Lors du déploiement de solutions COTS aux fonctionnalités hautement développées, il émerge souvent un compromis entre une configuration du système de telle sorte qu’il soit aligné avec les processus métier existants, et une adaptation des processus existants de telle sorte qu’ils soient alignés avec la fonctionnalité existante. Malgré tout, l’analyse interne nécessaire pendant cette phase peut s’avérer bénéfique, au sens où elle permet d’identifier les processus désuets et d’optimiser ceux qui sont inefficaces.

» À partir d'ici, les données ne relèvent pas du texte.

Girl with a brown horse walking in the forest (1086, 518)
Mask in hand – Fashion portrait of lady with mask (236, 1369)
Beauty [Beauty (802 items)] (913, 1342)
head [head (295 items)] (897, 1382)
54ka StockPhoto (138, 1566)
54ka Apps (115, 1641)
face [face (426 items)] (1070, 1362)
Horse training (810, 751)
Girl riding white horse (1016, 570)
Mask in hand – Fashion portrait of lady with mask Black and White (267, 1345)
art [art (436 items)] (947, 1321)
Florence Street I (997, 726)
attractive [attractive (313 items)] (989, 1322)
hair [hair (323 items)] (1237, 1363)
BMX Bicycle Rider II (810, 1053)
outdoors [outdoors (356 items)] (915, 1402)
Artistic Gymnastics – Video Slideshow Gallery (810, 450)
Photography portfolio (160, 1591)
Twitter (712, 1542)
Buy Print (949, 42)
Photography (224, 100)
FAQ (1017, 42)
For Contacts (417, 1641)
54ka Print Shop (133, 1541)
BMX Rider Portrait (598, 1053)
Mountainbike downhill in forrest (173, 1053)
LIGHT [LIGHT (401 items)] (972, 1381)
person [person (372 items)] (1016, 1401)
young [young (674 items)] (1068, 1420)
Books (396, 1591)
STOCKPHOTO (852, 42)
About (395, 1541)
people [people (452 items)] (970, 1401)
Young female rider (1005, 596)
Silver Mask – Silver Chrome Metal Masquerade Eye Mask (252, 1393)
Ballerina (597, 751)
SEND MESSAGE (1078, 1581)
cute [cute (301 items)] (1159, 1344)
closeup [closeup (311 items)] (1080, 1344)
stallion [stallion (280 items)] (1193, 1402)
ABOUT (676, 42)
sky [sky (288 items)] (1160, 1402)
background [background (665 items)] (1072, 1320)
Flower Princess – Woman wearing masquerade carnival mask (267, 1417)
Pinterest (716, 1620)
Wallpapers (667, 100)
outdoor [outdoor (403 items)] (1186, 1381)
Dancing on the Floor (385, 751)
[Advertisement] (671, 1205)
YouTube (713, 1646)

Du point de vue de la standardisation, un COTS est aussi à même de faire la preuve de son utilité, en établissant des pratiques standard dans de multiples installations.

Il est important de souligner que même une solution COTS est peu susceptible de véritablement satisfaire l’intégralité des besoins d’un laboratoire pharmaceutique. Evaluer des solutions spécifiques à l’industrie ou à des applications constitue un effort d’optimisation des fonctionnalités standards, et la réduction de la personnalisation nécessaire. Une fois l’évaluation réalisée, il est possible qu’une certaine extension du système s’avère nécessaire ; par conséquent, il est important de comprendre parfaitement la stratégie de tout fournisseur de COTS pour pouvoir répondre aux attentes fonctionnels. Des outils d’extension du logiciel doivent exister ; le fournisseur doit être capable de mettre à disposition des analystes expérimentés pour aider au déploiement, et la plateforme de technologie doit utiliser une architecture moderne et des normes ouvertes pour faciliter les extensions nécessaires. De la même manière, une solution COTS n’élimine pas la charge de responsabilité de la part de l’utilisateur. Même si l’effort de validation est susceptible d’être considérablement réduit, il sera toujours nécessaire de fournir une certaine somme d’efforts pour garantir que le système, tel qu’il est configuré, fonctionne conformément aux attentes.

Il est aussi important d’évaluer les degrés de conformité et de flexibilité inhérents à la solution COTS. L’histoire a montré qu’en dépit d’une personnalisation importante de systèmes génériques, les sociétés pharmaceutiques n’ont pas été en mesure de mettre en oeuvre une solution qui réponde simultanément aux besoins d’utilisateurs moins réguliers, comme la R&D analytique par exemple, et aux laboratoires de production étroitement contrôlés. La configuration du système doit inclure la définition des règles de conformité en fonction du type de données manipulées.

Conclusion

L’industrie pharmaceutique se trouve confrontée à un certain nombre de défis singuliers, notamment un examen réglementaire intense, des méthodes de test complexes, et une pression financière grandissante et permanente face à une concurrence toujours plus rude. Trois options principales s’offrent aux sociétés désireuses d’investir dans un LIMS : un système « maison », un système « générique » personnalisé, ou une solution commerciale prête à l’emploi. Quand bien même il est possible de construire un système personnalisé qui réponde exactement aux besoins d’une société, le coût de l’effort et le coût global de l’acquisition une fois le système déployé, sont astronomiques et prohibitifs. Etant donné l’ampleur des besoins exclusifs au domaine pharmaceutique, bon nombre de LIMS « génériques » disponibles dans le commerce passent souvent par une personnalisation importante pour que ces besoins soient satisfaits. Cette importante personnalisation a pour effet d’élever spectaculairement le coût de déploiement du système, ainsi que les frais indirects continus pour le maintenir en place. A l’inverse, une solution COTS peut répondre à une vaste proportion des besoins du domaine pharmaceutique sans devoir recourir à une personnalisation. Vu qu’il est peu vraisemblable que même une solution COTS soit en mesure de satisfaire l’intégralité des besoins d’une société, il est important de s’assurer que le COTS choisi offre la possibilité d’une extension en cas de nécessité. A condition que le fournisseur propose cette assistance, il est clair que les COTS remportent la préférence, et de loin.